→ **Problem**
Can you transcribe the passage on Waterline query stages, from "Statements expect you" up to and including "5 different stages."?

-- START OF Supplied text --

Statements expect you to use column names, not attribute names.

Querying (implementation)

When you run a query in Waterline, the data structure goes through 5 different stages.

Stage 1 query

aka "Query instance" / "deferred object"

Stage 1 queries are Query instances; i.e. the deferred object you get from calling a model method.

For example:

var q = User.findOne({
  omit: 'occupation',
  where: {
    occupation: 'doctor'
  },
  select: ['name', 'age', 'createdAt'],
  skip: 90,
  sort: 'name asc'
}).populate('friends', {
  where: {
    occupation: 'doctor',
    age: { '>': 40, '<': 50 }
  },
  sort: 'yearsInIndustry desc'
});

Stage 2 query

aka "logical protostatement"

Under the covers, when you call .exec(), Waterline expands the stage 1 query into a dictionary (i.e. plain JavaScript object).

This is what's known as a "Stage 2 query":

{
  method: 'findOne', // << the name of the method
  using: 'user', // << the identity of the model

  // The criteria dictionary
  // (because this is "find"/"findOne", "update", "destroy", "count", "sum", or "avg")

-- END OF Supplied text --
-- START OF Data extract --

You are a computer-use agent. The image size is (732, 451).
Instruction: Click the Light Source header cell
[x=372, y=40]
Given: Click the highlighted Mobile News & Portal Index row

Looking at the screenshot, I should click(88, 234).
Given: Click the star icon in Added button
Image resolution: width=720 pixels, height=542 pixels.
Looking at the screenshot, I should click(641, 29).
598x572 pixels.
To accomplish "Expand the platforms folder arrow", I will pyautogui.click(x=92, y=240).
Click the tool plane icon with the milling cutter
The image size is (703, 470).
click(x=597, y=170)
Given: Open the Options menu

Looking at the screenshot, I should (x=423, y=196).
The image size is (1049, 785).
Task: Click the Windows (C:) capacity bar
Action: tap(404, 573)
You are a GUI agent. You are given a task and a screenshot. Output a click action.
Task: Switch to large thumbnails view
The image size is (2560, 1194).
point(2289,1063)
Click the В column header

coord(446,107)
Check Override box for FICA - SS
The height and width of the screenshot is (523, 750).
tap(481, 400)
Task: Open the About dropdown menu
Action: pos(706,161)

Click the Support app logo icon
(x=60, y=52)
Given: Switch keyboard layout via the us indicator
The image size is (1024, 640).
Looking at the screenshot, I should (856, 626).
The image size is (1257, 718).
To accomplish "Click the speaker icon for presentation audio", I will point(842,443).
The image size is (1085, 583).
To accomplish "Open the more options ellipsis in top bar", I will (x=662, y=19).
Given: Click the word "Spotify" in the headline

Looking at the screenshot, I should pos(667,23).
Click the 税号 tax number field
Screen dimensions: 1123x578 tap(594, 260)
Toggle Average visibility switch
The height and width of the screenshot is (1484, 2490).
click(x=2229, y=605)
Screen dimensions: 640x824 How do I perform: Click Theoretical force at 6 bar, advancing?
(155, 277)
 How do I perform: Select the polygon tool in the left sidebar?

-- END OF Data extract --

→ **Written response**
Statements expect you to use column names, not attribute names.

Querying (implementation)

When you run a query in Waterline, the data structure goes through 5 different stages.